I can answer this. Lots of speculation and many things.
This merger will only save about $1 billion in efficiencies/synergies according to management. Is it really worth it? Not sure if it is or not, but saving $1 billion on $110+ billion worth of revenue (0.9%) doesn't really mean much. These contracts are negotiated on a multi-year basis. I don't expect to see the $1 billion worth of savings anytime less than within the next 3-5 years. Investors of CVS/Caremark have gained NOTHING since their own merger, but that's a long story that should be discussed another time.
Will the regulators allow this to go through? If I remember correctly, the FTC prevented ESRX from buying Caremark in 2007 due to monopolistic concerns, which lead to CVS automatically winning Caremark. After the merger is completed, they would be #1 and have a 31% market share.
This business will now be about a 31% dominant player, a semi-dominant 15% player, another player around the 8-10% range or so, with dozens of local/regional players in the 4% range or less that amount to essentially nothing.
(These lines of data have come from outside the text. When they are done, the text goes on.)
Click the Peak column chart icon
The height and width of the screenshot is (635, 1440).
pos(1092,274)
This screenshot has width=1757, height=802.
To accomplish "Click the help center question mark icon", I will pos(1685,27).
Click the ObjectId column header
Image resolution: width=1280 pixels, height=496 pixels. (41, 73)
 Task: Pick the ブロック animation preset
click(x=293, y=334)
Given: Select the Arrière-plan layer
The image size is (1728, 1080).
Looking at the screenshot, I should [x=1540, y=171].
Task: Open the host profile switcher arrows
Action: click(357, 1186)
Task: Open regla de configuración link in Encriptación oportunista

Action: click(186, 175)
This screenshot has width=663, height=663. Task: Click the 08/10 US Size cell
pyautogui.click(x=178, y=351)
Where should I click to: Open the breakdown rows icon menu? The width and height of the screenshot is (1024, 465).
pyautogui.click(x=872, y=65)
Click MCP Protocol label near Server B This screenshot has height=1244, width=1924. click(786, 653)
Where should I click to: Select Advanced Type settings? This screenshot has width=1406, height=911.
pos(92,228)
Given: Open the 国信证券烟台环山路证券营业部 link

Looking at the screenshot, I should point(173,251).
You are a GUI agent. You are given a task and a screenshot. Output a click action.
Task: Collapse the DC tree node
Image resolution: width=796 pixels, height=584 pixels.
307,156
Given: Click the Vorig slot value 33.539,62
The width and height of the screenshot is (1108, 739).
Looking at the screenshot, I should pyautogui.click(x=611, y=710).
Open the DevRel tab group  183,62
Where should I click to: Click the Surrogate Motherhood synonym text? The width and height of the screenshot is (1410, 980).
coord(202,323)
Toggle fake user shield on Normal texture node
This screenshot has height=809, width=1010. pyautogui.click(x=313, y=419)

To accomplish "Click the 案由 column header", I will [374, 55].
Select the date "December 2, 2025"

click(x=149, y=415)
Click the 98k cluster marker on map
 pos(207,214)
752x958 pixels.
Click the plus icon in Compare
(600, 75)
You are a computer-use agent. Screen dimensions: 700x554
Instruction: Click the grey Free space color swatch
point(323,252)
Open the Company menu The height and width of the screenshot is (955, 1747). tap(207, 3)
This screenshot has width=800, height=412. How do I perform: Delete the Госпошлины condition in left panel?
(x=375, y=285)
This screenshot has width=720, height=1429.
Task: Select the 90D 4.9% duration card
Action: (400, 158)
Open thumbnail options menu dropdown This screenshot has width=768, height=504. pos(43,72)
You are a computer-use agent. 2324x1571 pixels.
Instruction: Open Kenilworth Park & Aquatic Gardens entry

Full Disclosure: I own stock in ESRX and have for many years. It's one of my top 10 positions. Do a search of "ESRX" here on the forums and you will see all my posts associated with it dating back to 2007-2008. ^_^
I doubt employers, patients, and healthcare plans will see any realized "savings" from this merger.
I am "neutral" on this deal and will keep my stock in ESRX. I wouldn't go rushing to buy MHS despite the fact that it's trading at a steep discount from the merger price due to regulatory risk since I already own ESRX and can use that as leverage, but that strategy won't work for you since you don't own it?